The era of the burlap seed bag has long passed. “There’s a few that are still made,” says Yeoman. "There’s some grass seed ones, but not the corn. Most of those companies went out of business in the 50’s and 60’s.”

Before consolidation by the seed giants, from the 30’s into the 70’s, a golden era of seed bag design bloomed across the American breadbasket. Hundreds of small towns throughout the Midwest had their own seed companies, with their own logos. Many of these local Midwestern suppliers ordered their bags from the (still existing) Bemis company, then based out of St. Louis, with factories in Minneapolis, Omaha and elsewhere. Though the local companies didn’t often make and screen print their own seed bags, they received them with made-to-order logos relevant to their locale.

 

Image - dells 1280.jpeg

“One of my favorite bags — cause I grew up in Dell Rapids — has a scene of the Dells,” says Yeoman. “I’m sure they told them what they wanted on their bag.” Pheasants were unsurprisingly popular, featured on bags out of Miller, Elk Point, and Clark. The proprietor of the Bridgewater Milling Company was either a USD alum or a (C)oyote fan some kind.

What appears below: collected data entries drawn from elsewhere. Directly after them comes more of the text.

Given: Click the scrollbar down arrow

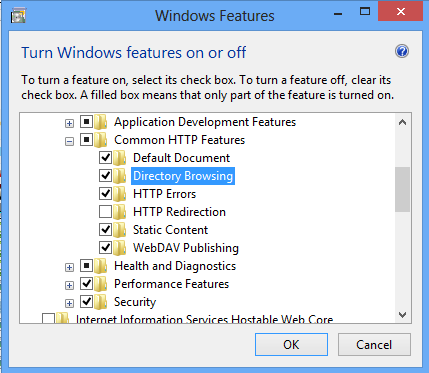Looking at the screenshot, I should [402, 315].
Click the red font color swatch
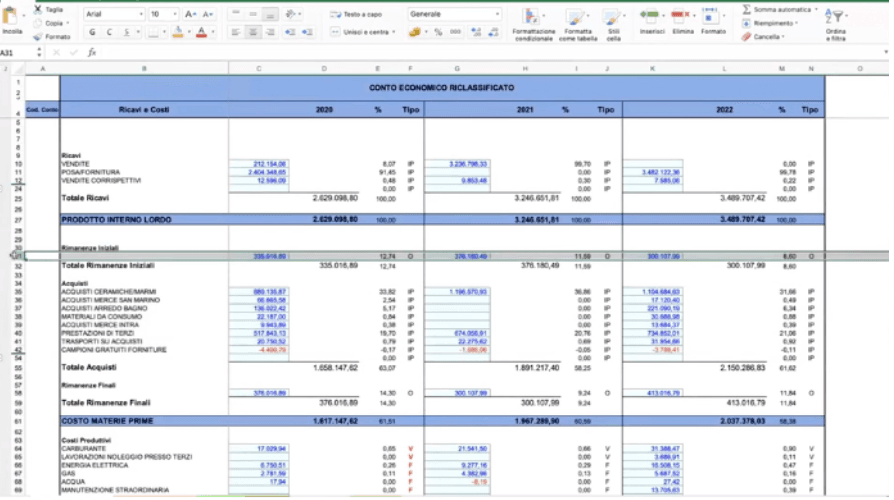 (201, 32)
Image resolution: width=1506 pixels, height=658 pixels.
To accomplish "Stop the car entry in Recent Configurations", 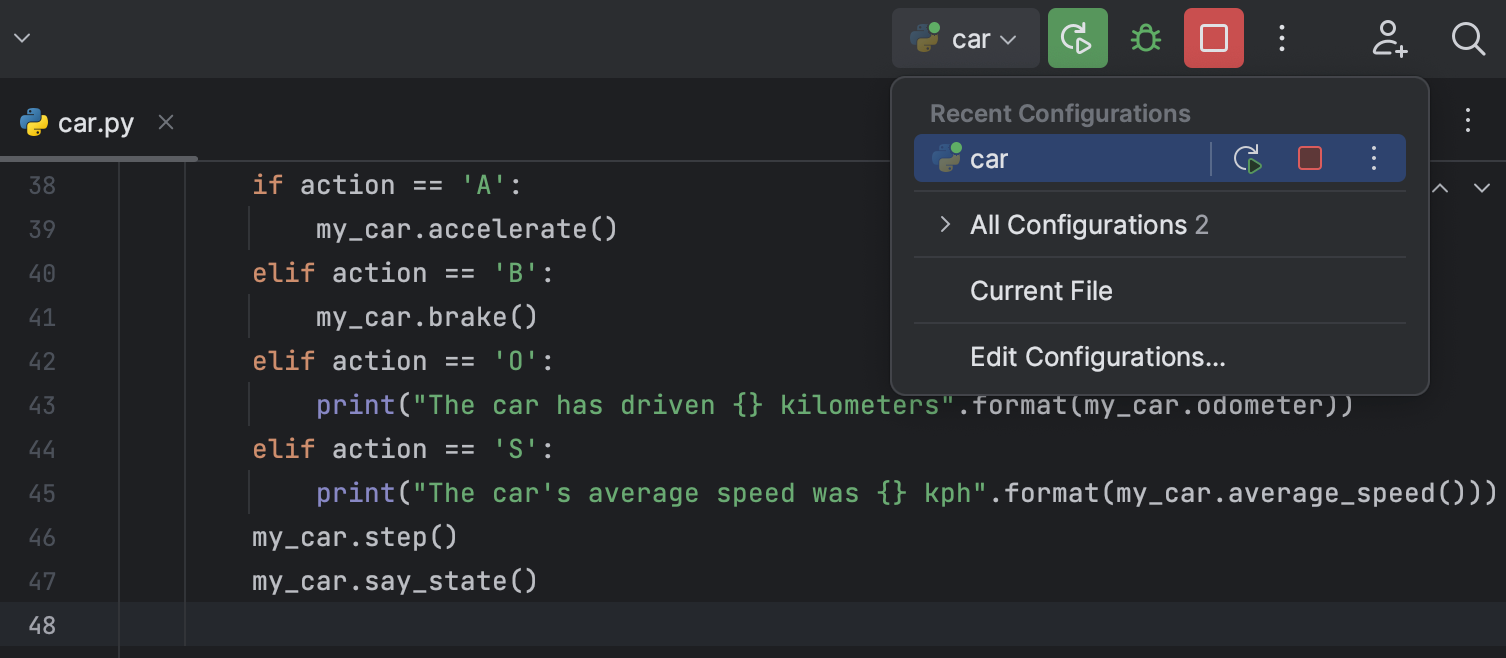I will coord(1309,158).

The beginning of the end probably started when corn hybrids were developed by DeKalb as far back as the 1930s, but the hybrids didn’t take off in popularity until the late 40’s. As the small seed companies were bought out or went out of business, the golden era of seed bag design went into a gradual decline. DeKalb’s famous “winged ear” logo, designed in 1935, might be the last, still-ubiquitous (on roadside signs) reminder of that era. Eventually, the seed giants shifted away from burlap bags to paper, then to plastic bins.

Image - coyote seedbag.JPG

The bags that hang from the banister at the Spink County Mercantile are echoes of a different era of design, and of agriculture. "I have some wheat grower bags, that I know are still in business,” says Yeoman. “As for the corn, as far as I know there’s none of them that are still out there.”

Many thousands of burlap seed and feed bags were made, but relatively few are still around. “A lot of them didn’t survive because people made them into things,” says Yeoman. Dish towels and aprons were popular ways to repurpose.

The value of a seed bag is driven by regional sentiment. There is no blue book of bags, no seed bag equivalent of the T206 Honus Wagner baseball card.

“If there were some Redfield bags here — and I have never found a Redfield company, though I know there were a couple,” says Yeoman, “Redfield bags would sell for more here than they would in Watertown. People like the local products.”

Pro-tip for anybody thinking about starting a seed bag collection: “If you wash them, the graphics aren’t very colorfast. A lot of the bags [on the banister at Spink County Mercantile] are kind of dirty, because I don’t want to wash them.”

“They weren’t meant to be something that lasted very long.”